The level of dispersant must also be optimised. If this is too low, the protective barrier is incomplete and particles can flocculate into a three-dimensional structure as shown in Figure 6. Increasing the level of dispersant decreases viscosity as the steric repulsion prevents flocculation. However, if the dispersant level is too high, the size of the stabilisation layer around each particle is increased and the dispersant layers of neighbouring particles begin to overlap, forming a weak repulsive gel.5 This causes the viscosity to increase once again. Therefore, the optimum dispersant concentration can be identified by making dispersions at various concentrations and measuring the residual viscosity. This results in a “dispersant demand curve” which shows a minimum at the optimum dispersant concentration. This is illustrated in Figure 7 for the dispersion based on cyclomethicone and PGIS.
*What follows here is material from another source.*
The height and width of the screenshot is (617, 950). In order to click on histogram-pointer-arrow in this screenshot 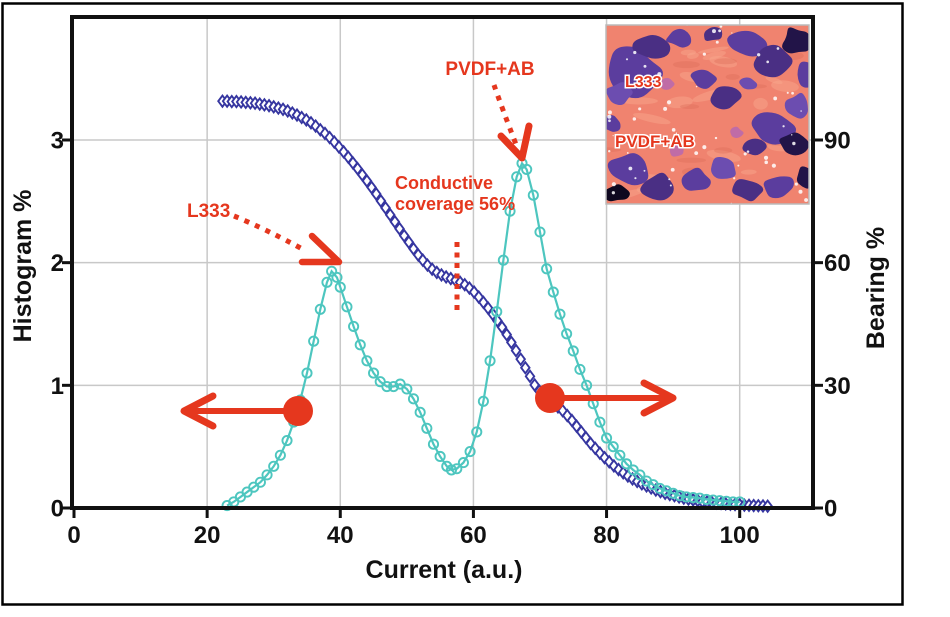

The end result of this work was a new TiO2 dispersion, containing 45% solids, and using a 50/50 blend of cyclomethicone and propylene glycol isostearate as the carrier. This provides optimised UVB protection and transparency, together with the type of skin feel desired by Asian consumers.

References

1 Robb J.L., Simpson L.A., Tunstall D.F. Drug & Cosmetic Industry 154(3), 32-39 (1994).

2 Woodruff J. Cosmetics & Toiletries Manufacture Worldwide 179-185 (1994).

3 Hewitt J.P., Hine H., Kessell L.M. 23rd IFSCC Congress, Orlando, Poster 218, (2004).

4 For example, US patents 5599529, 5366660, 7101427 B2.

5 Kessell L.M., Naden B.J., Tadros Th.F., 23rd IFSCC Congress, Orlando, Poster 213, (2004).

ABSTRACT
This article describes how a new titanium dioxide dispersion was developed specifically to meet the needs of Asian skin. By using a new manufacturing process for TiO2, together with an optimised dispersion process, exceptional transparency on skin was achieved. However, to meet the needs of Asian consumers, this had to be combined with excellent skin feel, while maintaining efficacy in the formulation. This was achieved by combining a silicone carrier fluid with an isostearate ester to deliver optimum sensory properties combined with solvency for organic sunscreens and flexibility in formulation. The use of such a mixed carrier system was found to facilitate use of a more versatile dispersing agent, thus giving a dispersion which is compatible with a wide range of other oil phase ingredients. Dispersant demand experiments were conducted to determine the optimum level of dispersing agent to disperse the particles effectively in the mixed carrier system.